Progressive neurodegeneration following TBI is mediated by adaptive immunity. Inhibition of antigen processing and presentation impairs immune cell infiltration to the CNS, resulting in less neurodegeneration and a smaller lesion size following fluid percussion TBI (Tobin et al., 2014). Other models argue against a role for the adaptive immune system in neurodegeneration after TBI (Weckbach et al., 2012; Mencl et al., 2014). Rag1–/– mice, lacking functional lymphocytes, show a similar extent of neurological injury compared to controls following closed head injury (Weckbach et al., 2012). Additionally, fingolimod treatment to sequester T cells and prevent CNS infiltration had no impact of lesion size or functional outcome following focal cortical cryo-lesion TBI (Mencl et al., 2014). This study also observed a reduced number of neutrophils and activated microglia/macrophages in lesions, highlighting an adaptive immune role in sustaining neuroinflammation (Mencl et al., 2014). These divergent results may be due to the pathologically diverse lesions induced through a wide range of animal models, representing the spectrum of TBI. Autoimmunity is also a feature of adaptive immunity following TBI, with myelin-reactive circulating T cells in patients and CNS autoantibodies developing upon contusion injury in rats (Cox et al., 2006; Rudehill et al., 2006).

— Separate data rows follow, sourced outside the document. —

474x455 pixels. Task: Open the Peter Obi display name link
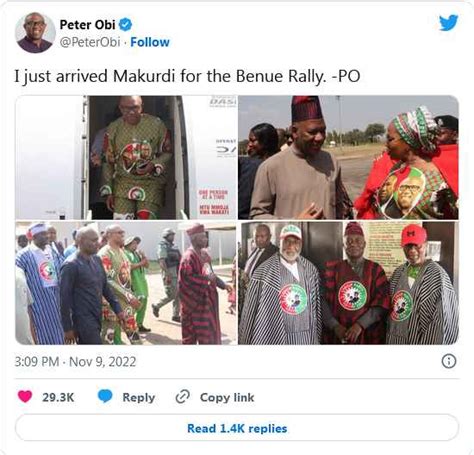tap(87, 25)
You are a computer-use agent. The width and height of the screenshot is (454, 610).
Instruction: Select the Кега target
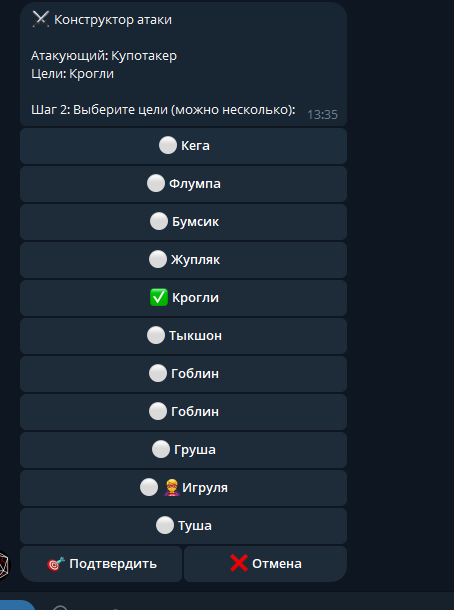(x=183, y=146)
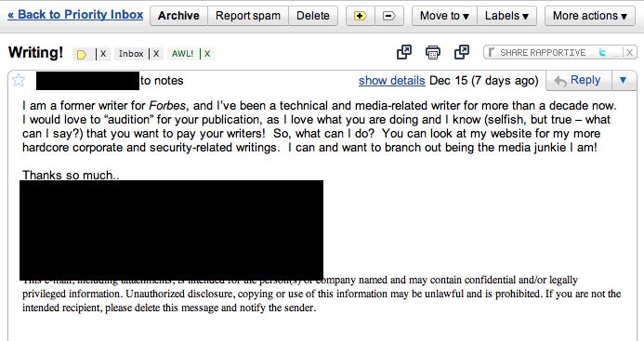Open the message in a new window

(404, 53)
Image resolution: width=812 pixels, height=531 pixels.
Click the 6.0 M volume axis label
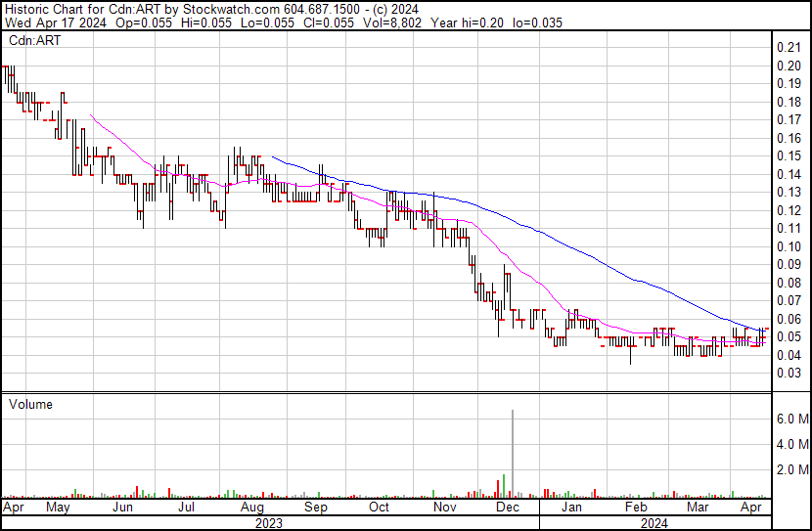pos(791,419)
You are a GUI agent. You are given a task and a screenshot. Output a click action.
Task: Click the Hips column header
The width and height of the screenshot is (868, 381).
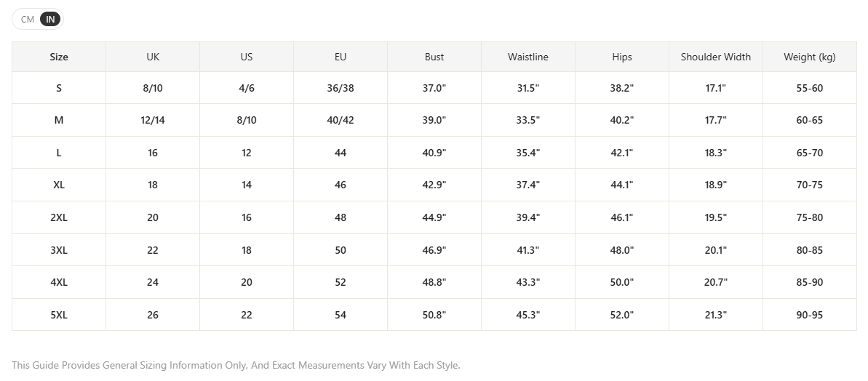tap(622, 57)
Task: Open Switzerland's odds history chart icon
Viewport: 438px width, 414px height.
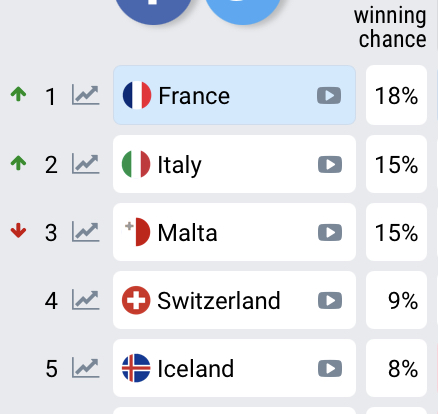Action: pos(86,300)
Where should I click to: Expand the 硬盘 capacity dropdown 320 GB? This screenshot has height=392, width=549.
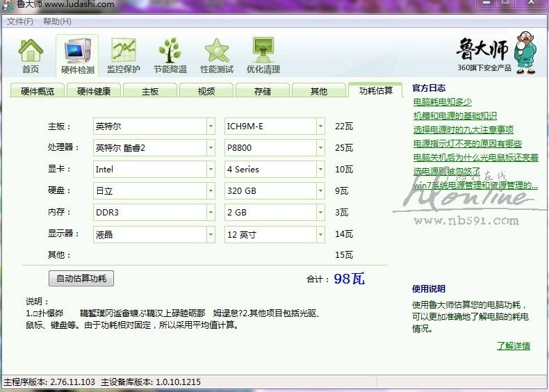click(320, 191)
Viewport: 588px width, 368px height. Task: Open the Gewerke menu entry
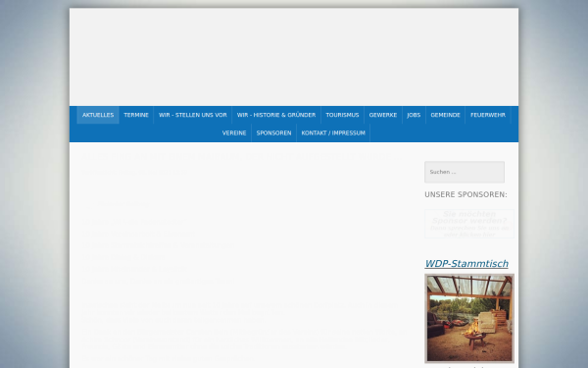[x=383, y=115]
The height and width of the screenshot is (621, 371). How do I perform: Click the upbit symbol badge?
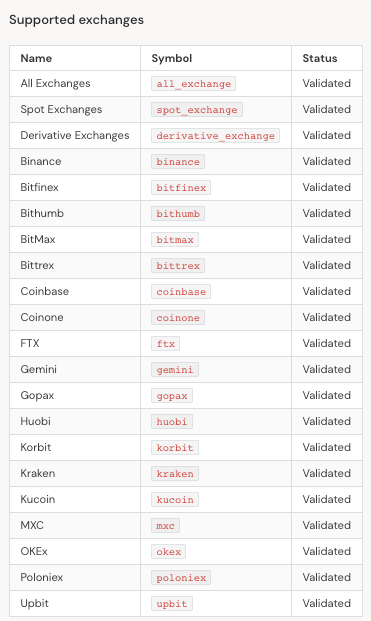[171, 604]
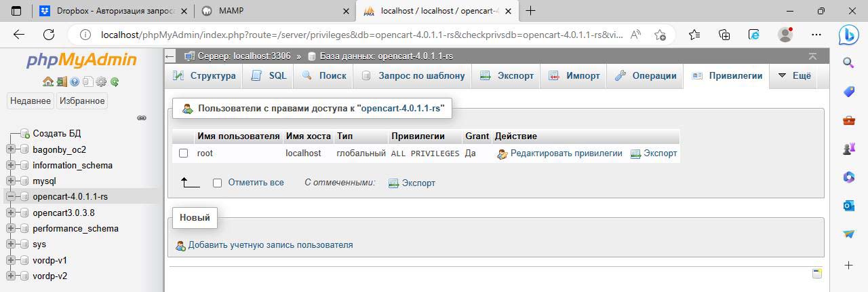
Task: Click the collapse top panel arrow icon
Action: 812,56
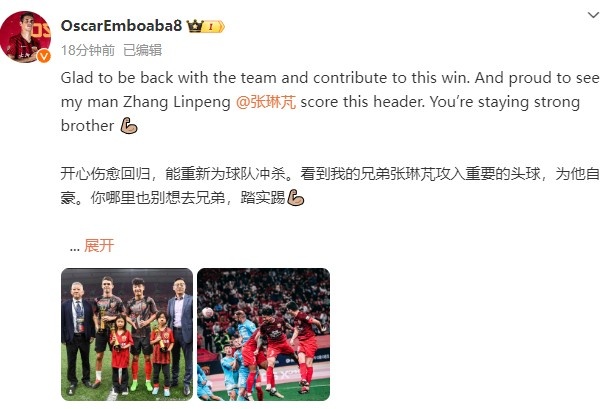Click the flexed arm emoji after 踏实踢
Viewport: 608px width, 409px height.
click(x=295, y=197)
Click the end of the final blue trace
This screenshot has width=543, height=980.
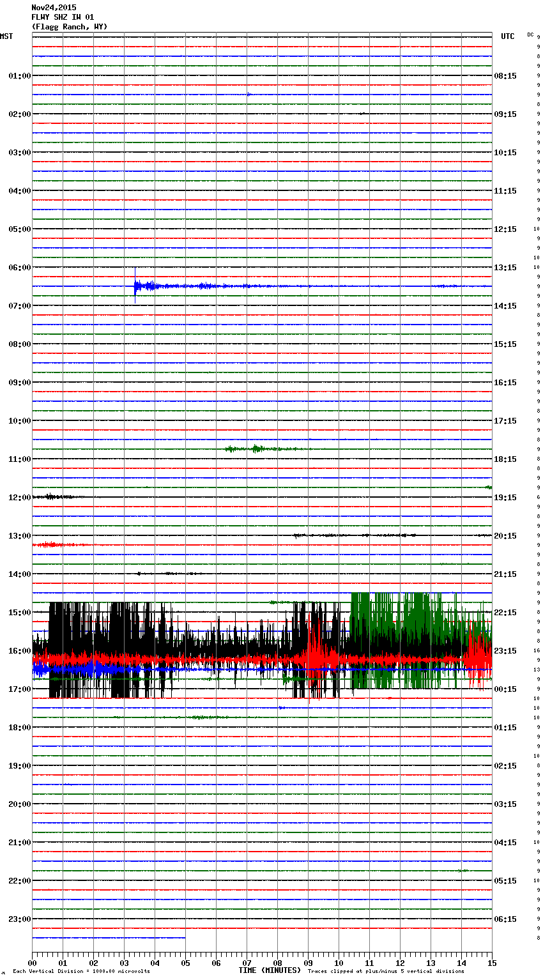point(185,938)
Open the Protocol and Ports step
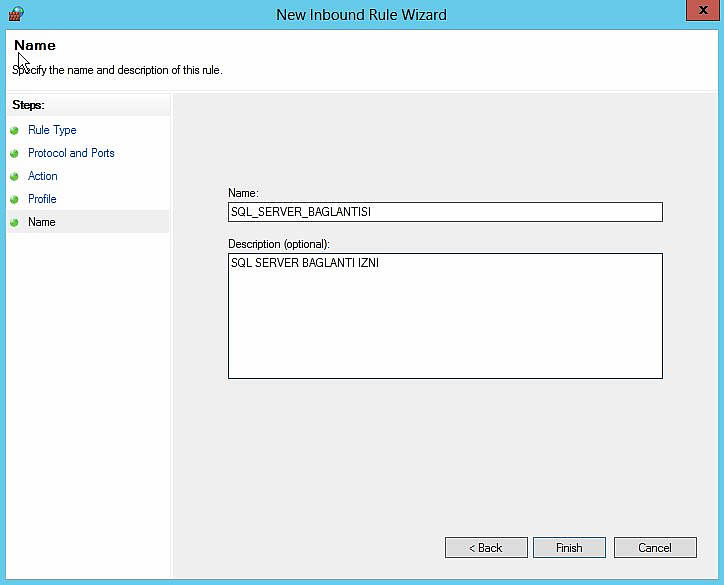This screenshot has height=585, width=724. [x=71, y=153]
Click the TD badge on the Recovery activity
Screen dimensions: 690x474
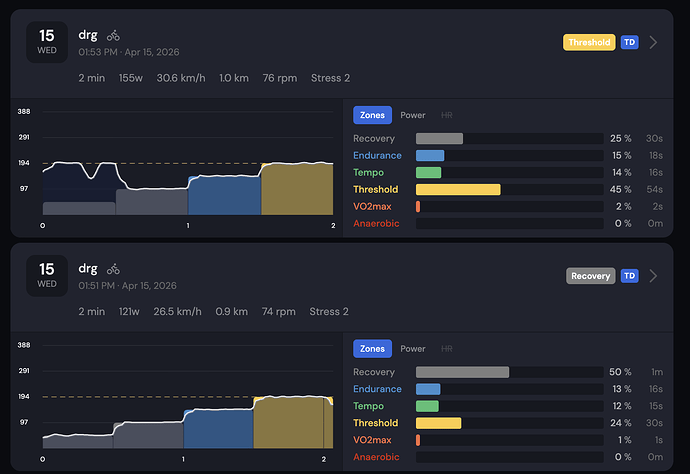(630, 276)
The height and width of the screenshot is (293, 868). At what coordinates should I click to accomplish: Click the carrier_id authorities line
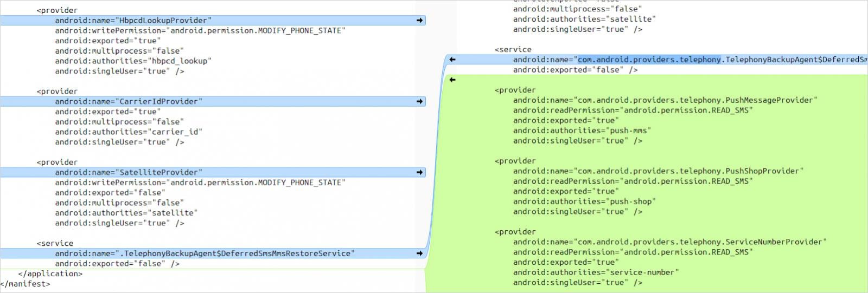pos(128,132)
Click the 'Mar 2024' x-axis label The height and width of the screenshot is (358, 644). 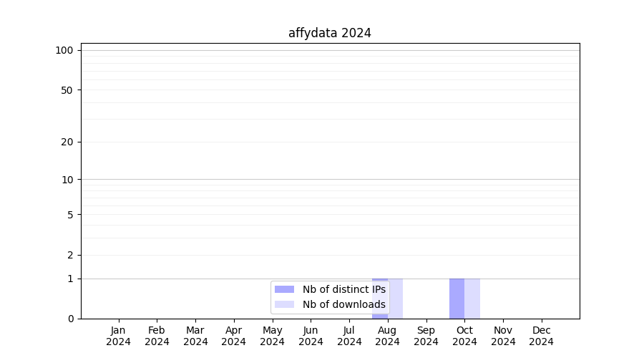[x=195, y=336]
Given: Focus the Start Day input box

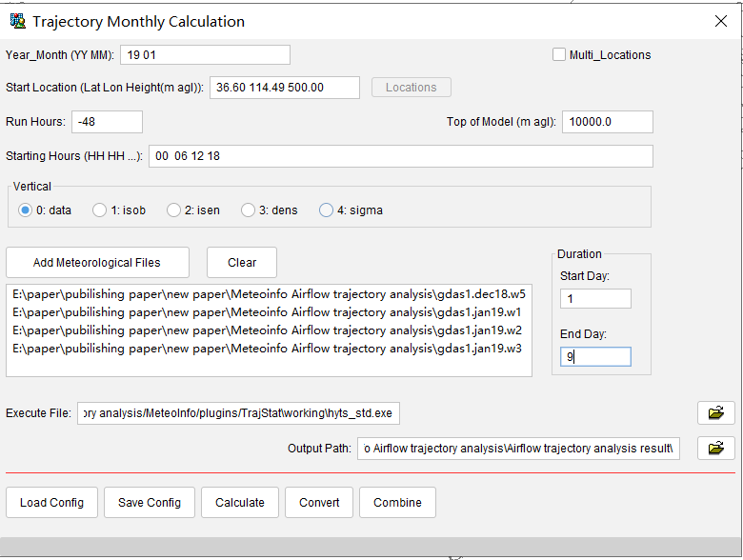Looking at the screenshot, I should click(594, 299).
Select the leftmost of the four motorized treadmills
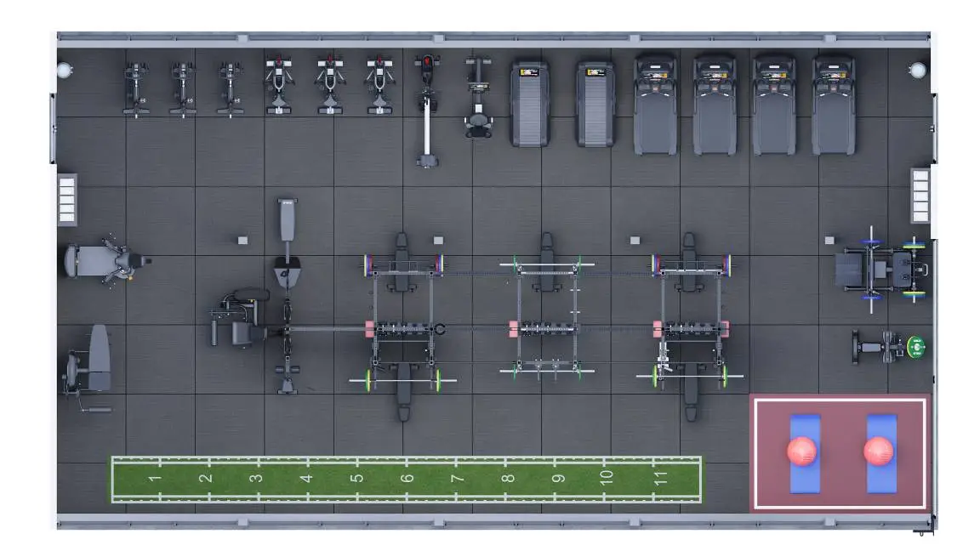The width and height of the screenshot is (980, 551). (655, 104)
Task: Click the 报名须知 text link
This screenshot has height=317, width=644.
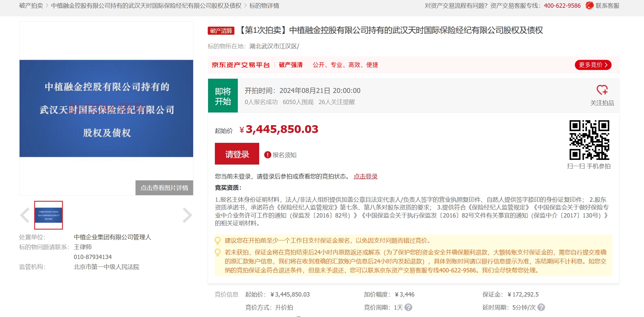Action: tap(284, 155)
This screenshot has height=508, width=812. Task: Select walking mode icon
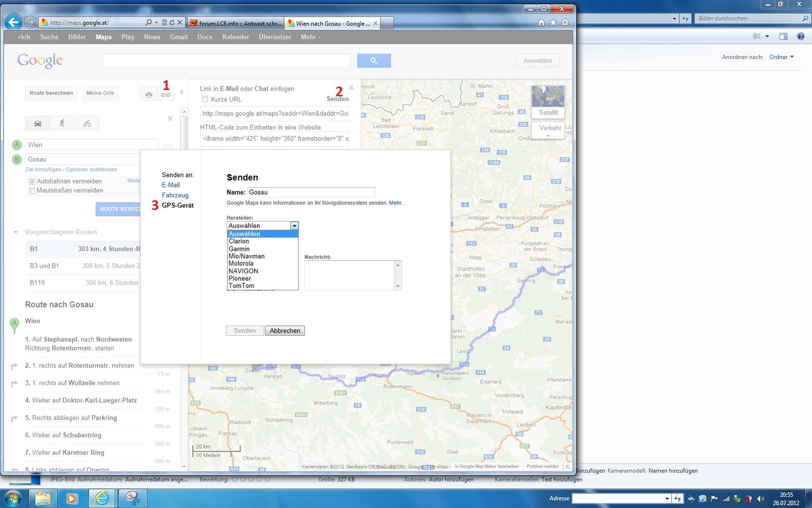coord(62,123)
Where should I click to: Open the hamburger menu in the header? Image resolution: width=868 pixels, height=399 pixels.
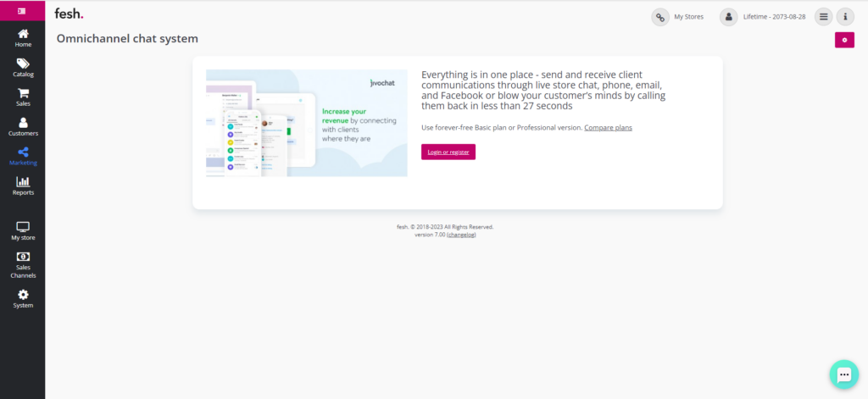[823, 17]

Similarly, SCI patients show an altered immune profile with suppressed and defective immune responses, known as CNS injury-induced immunodepression (CIDS), a phenomenon which also occurs in TBI patients (Meisel et al., 2005; Zhang Y. et al., 2013; Gucluler et al., 2017). SCI patients have a higher susceptibility to infections due to a decline in both innate and adaptive immune responses (Gucluler et al., 2017). SCI insult induces a potent inflammatory response with subsequent anti-inflammatory mechanisms systemically and within the damaged area, leading to suppression of immunity. Immune cells’ functionality continues to evolve as the injury progresses from primary insult to secondary neurodegeneration (Schwab et al., 2014). For example, in a transection mouse model of SCI, neutrophils and T lymphocytes persist at the acute phase of injury, with a 50% reduction after 1–3 days, whilst microglia and macrophages persist into the chronic phase, falling by 50% only after 55 days (Pruss et al., 2011). Despite this early reduction, 10% of T lymphocytes persisted after 4 weeks, adding to the sustained neuroinflammation seen following acute SCI (Pruss et al., 2011). Other studies have highlighted different dynamics of lymphocyte infiltration after injury, although studies agree on the persistence of T lymphocytes several weeks after injury (Popovich et al., 1997; Schnell et al., 1997; Sroga et al., 2003). A similar response was seen in post-mortem spinal cord tissue from SCI patients with different survival times of up to 1 year post-trauma (Fleming et al., 2006). The innate immune response occurred quickly following SCI and T lymphocytes increased in number at 1–6 months post-injury, predominantly CD8+ T cells (Fleming et al., 2006).

Similar to other CNS neurodegenerative diseases, BBB disruption following injury can lead to autoimmunity. This effect is seen in patients and mouse models of SCI, with detection of MBP-specific T cells and the activation of MBP-reactive T lymphocytes from SCI donors promoting neuroinflammation and inducing transient paralysis in donor mice (Popovich et al., 1996). In patients with SCI, the frequency of MBP-reactive T cells reach levels similar to that seen in MS patients (Kil et al., 1999). These MBP-reactive T lymphocytes have been suggested to contribute to neurodegeneration and impede recovery following SCI, with SCI induced in 2D2 mice, with >95% of all CD4+ T cells reactive to MBP, showing exacerbated neuropathology (Jones et al., 2002). Likewise, induction of contusion SCI in mice leads to a dysregulation of B lymphocytes, with increased numbers and production of neurotoxic CNS autoantibodies (Ankeny et al., 2006).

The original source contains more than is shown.